7. Listen to the experts
If you live in a university town, make the most of it! The majority of universities hold guest lectures on a frequent basis, so if your subject is coming up, book a space and go along. If you don’t live within easy reach of a university, go online! The TED Talks are a brilliant way to hear experts talking about their subjects, and it’s all completely free. Hearing someone talk about a subject they’re passionate about not only reinforces what you already know, but works as a brilliant motivational tool: enthusiasm is contagious.
8. Go outside
I don’t mean revising in the sun – we’ve all tried it, and we’ve all come away with lovely tans and empty books.

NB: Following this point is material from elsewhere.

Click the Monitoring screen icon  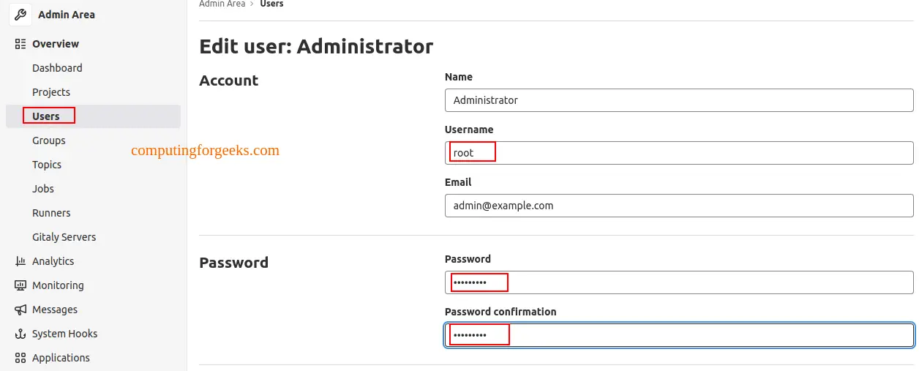(x=20, y=285)
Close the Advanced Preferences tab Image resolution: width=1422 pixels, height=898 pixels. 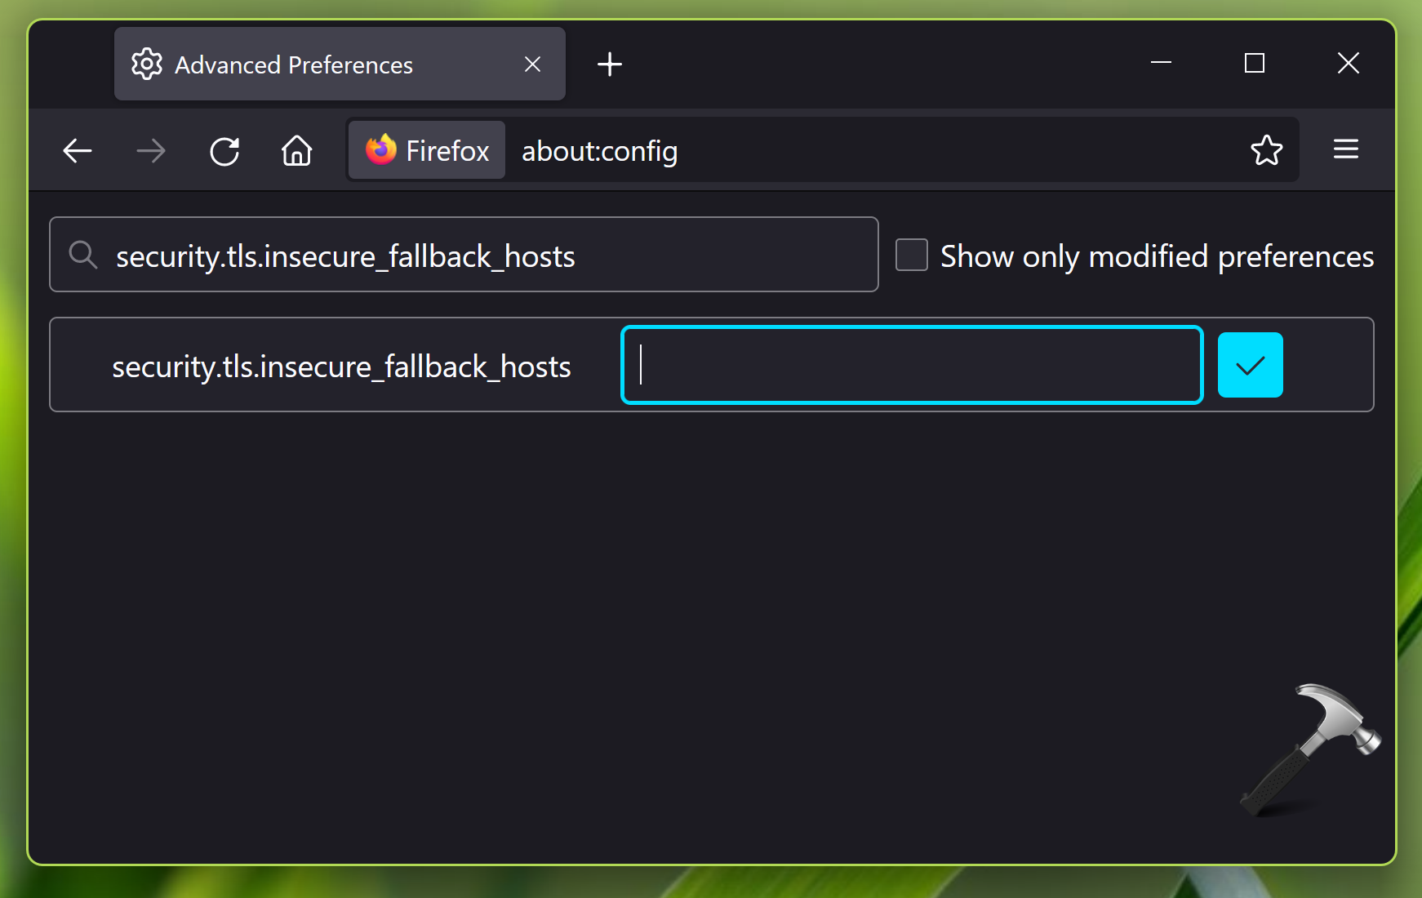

Do something active: if you’re revising skeletal systems, muscle groups, or biological processes, borrow a human (or a cat), find some post-it notes, and get labelling. Try taking a walk around your area; you’ll be surprised how much will remind you of the work you’re doing, and it’s a great way to think over what you’ve revised, without any distractions like Twitter, the TV, or Facebook.
9. Watch stuff
If you’re studying something that lends itself to a play or film, it’s well worth taking a look. This does not mean you should substitute reading the original, but instead you’ll get a more rounded view of your particular text. Shakespeare wrote his plays to be performed and enjoyed, not despaired over and analysed, so obey the Bard’s wishes, and see it on stage. You’ll be surprised how much easier it is to remember lines, character traits, and themes once you’ve seen it in acted out before you.
10. Get interested
Why did you pick this subject in the first place? Go back to your roots and rediscover your passion for the subject. Whether you need to take an hour off revision to read your favourite book, get inspired by science all over again, or dig out your geographical past – it’s worth it. As soon as you start enjoying something, and want to learn, the whole process gets a trillion times easier – and I’m not exaggerating. Not in the slightest.
Find ways to incorporate what you love into revision: whether that’s sketching your notes into comic strips, making stories out of scientific reactions, or dressing your cat up, don’t stay sat down, get away from the computer, and forget that you’re meant to hate revising.